A quick disclaimer before jumping in: I’m aware of the logistical problems of having a salary system for players. That would bankrupt teams and athletic departments, draw attention away from non-revenue generating sports (aka anything that isn’t football, basketball or sometimes hockey in the case of the University of Wisconsin) and create a whole host of problems regarding what is and isn’t compensation.
But schools or the NCAA do not have to directly pay players. One alternative to a salary system is an “Olympic” model, in which players are not paid by their universities, but are free to make money off of merchandising, licensing, sponsorships and outside business opportunities. The schools don’t lose money, and the players can benefit from their skill set the same way any talented college student, or American for that matter, would be able to.
Or did that policy totally ruin the Olympics, and did the presence of highly visible and profitable athletes such as Michael Phelps, Shaun White, Usain Bolt and the USA Men’s Basketball Team make the games a lot less interesting?
The NCAA, of course, prevents any of this from happening. If Melvin Gordon III wants a share of the profits from jerseys with his number on it (or is that just a random number 25 on it?), he isn’t entitled to it. If a girls soccer player wants to appear in an advertisement for a local car dealership (like football head coach Gary Andersen did this summer), or a water polo player wants to put on a clinic for the La Follete High School team with his coach, they aren’t allowed to do that either.
It’s a system to keep profits in the hands of the few individuals who designed the NCAA itself, instead of the people who support it by playing sports.
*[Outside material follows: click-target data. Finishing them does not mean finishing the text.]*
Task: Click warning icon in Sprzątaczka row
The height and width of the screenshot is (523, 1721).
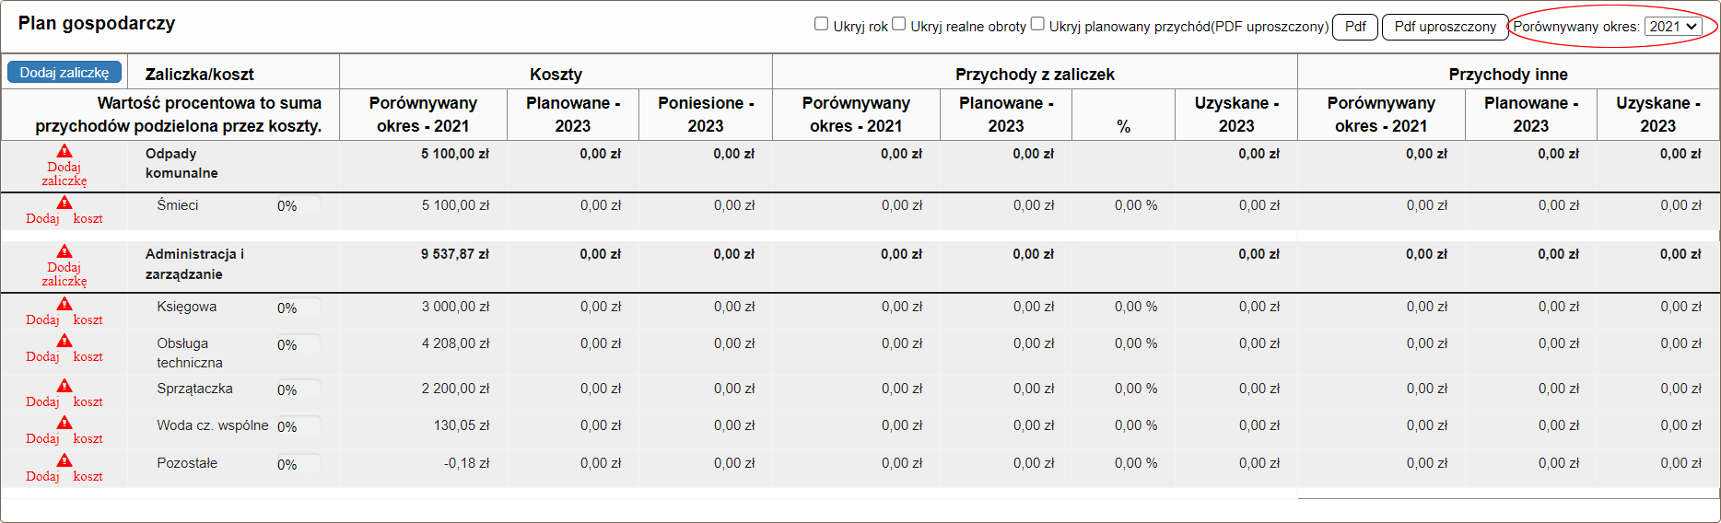Action: click(x=64, y=386)
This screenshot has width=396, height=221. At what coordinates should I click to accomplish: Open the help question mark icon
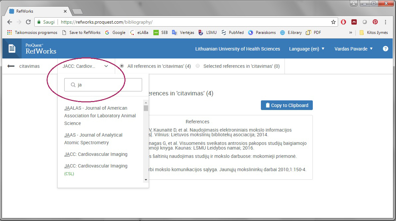pyautogui.click(x=385, y=49)
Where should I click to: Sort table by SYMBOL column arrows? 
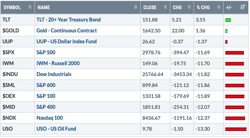30,7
In short, it’s the kind of exploitative system that many use to manipulate young workers, specifically recent graduates and college students – which is exactly why you should care about whether or not these athletes get paid.
Proponents of the NCAA’s current policy often claim the experience of other young professionals, such as doctors in residency or interns at financial institutions, is comparable to the work experience athletes gain playing college sports. This is the sort of labor that supposedly provides valuable experience but for which you receive no real compensation, aside from a paragraph on your resume. So stop complaining and work.
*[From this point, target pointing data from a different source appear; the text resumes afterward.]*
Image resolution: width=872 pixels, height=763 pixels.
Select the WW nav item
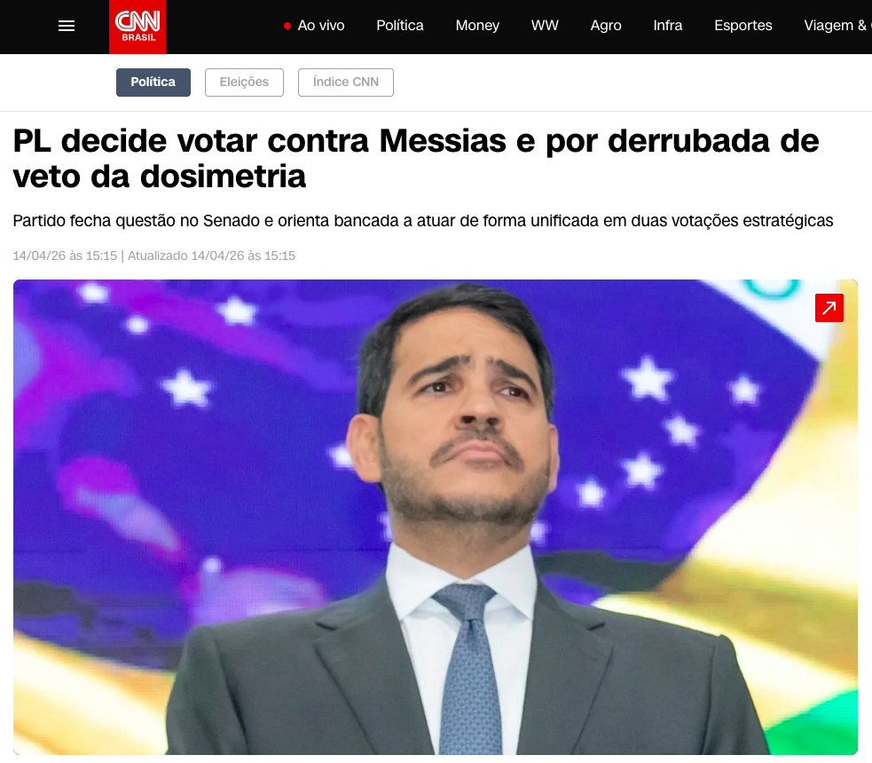(545, 26)
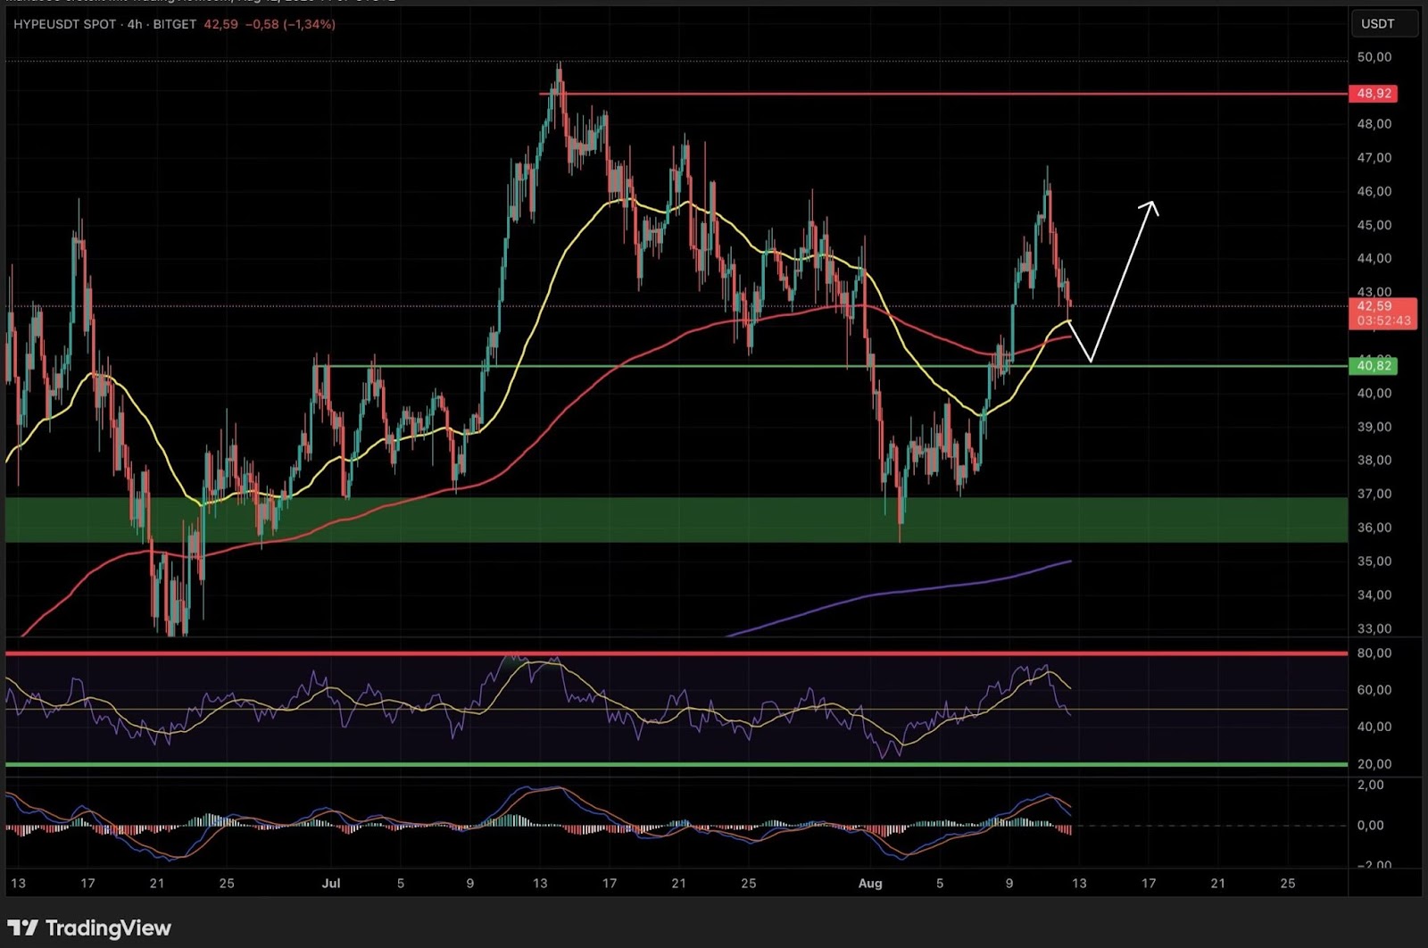Click the RSI 60,00 scale label
The image size is (1428, 948).
pyautogui.click(x=1374, y=690)
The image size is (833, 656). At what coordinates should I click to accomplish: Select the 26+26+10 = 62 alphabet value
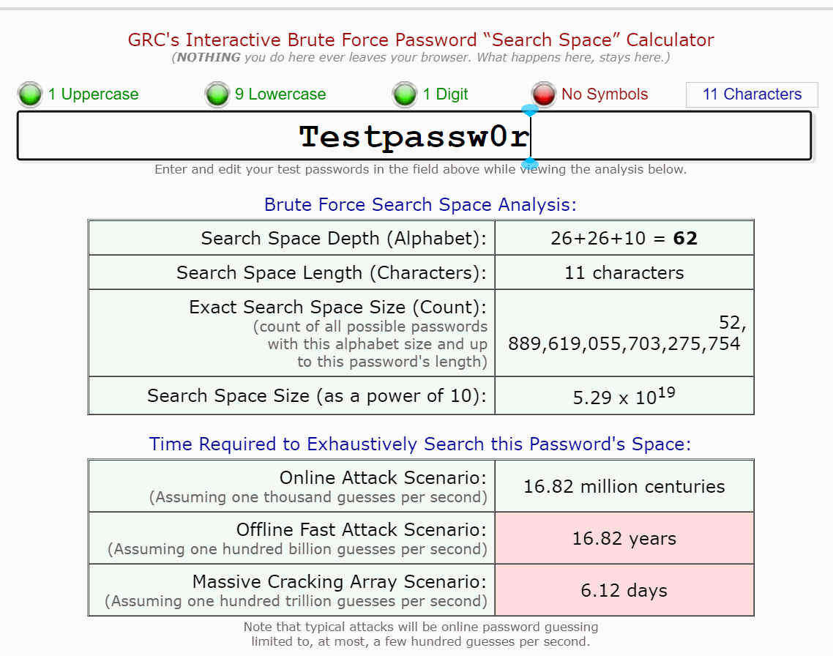[x=624, y=238]

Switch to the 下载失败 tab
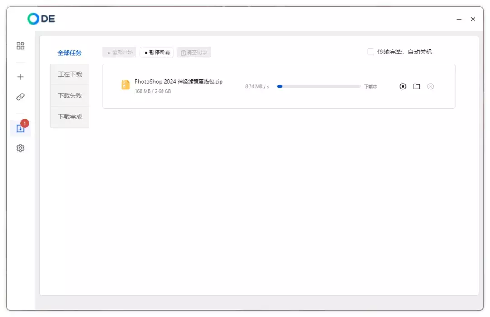tap(70, 95)
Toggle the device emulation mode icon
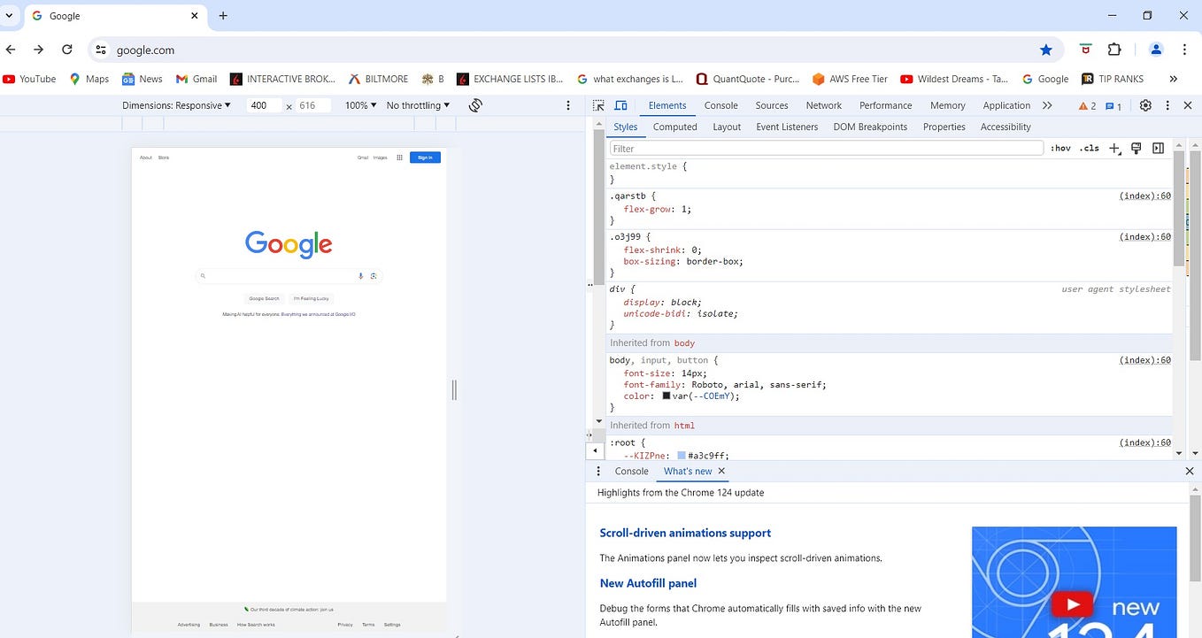The width and height of the screenshot is (1202, 638). [620, 104]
But this is a logical fallacy. Just because something is part of the status quo doesn’t necessarily make it right. The way that college students, not just athletes but anyone hoping to enter the labor force with an entry-level job or internship, are expected to work without due compensation is both unfair and anachronistic.
The model of business in America is changing. Once upon a time the most successful CEOs were typically experienced old men, but now the most successful people in business are the young upstart CEOs with dynamic skills and abilities – people like Larry Page and Mark Zuckerburg. But I digress.
Thousands of student athletes have a very real opportunity to make money off their hard work, an opportunity the NCAA’s compensation policy unreasonably eliminates. Similar policies abound for your typical student, who is expected to produce profit for other people simply for the privilege of work experience.
This status quo is only justified by the most circular of logic. According to a recent study by The Atlantic published last June, unpaid internships do not significantly increase future salary prospects or the chance of receiving a job. It’s time college students everywhere, not just athletes, stand up to unfair processes of hiring that provide no real compensation.
By this same logic, the NCAA should absolutely allow their athletes to be as capitalistic as everyone else and receive some financial reward from their work, beyond the invisible but supposedly invaluable currency of “experience.”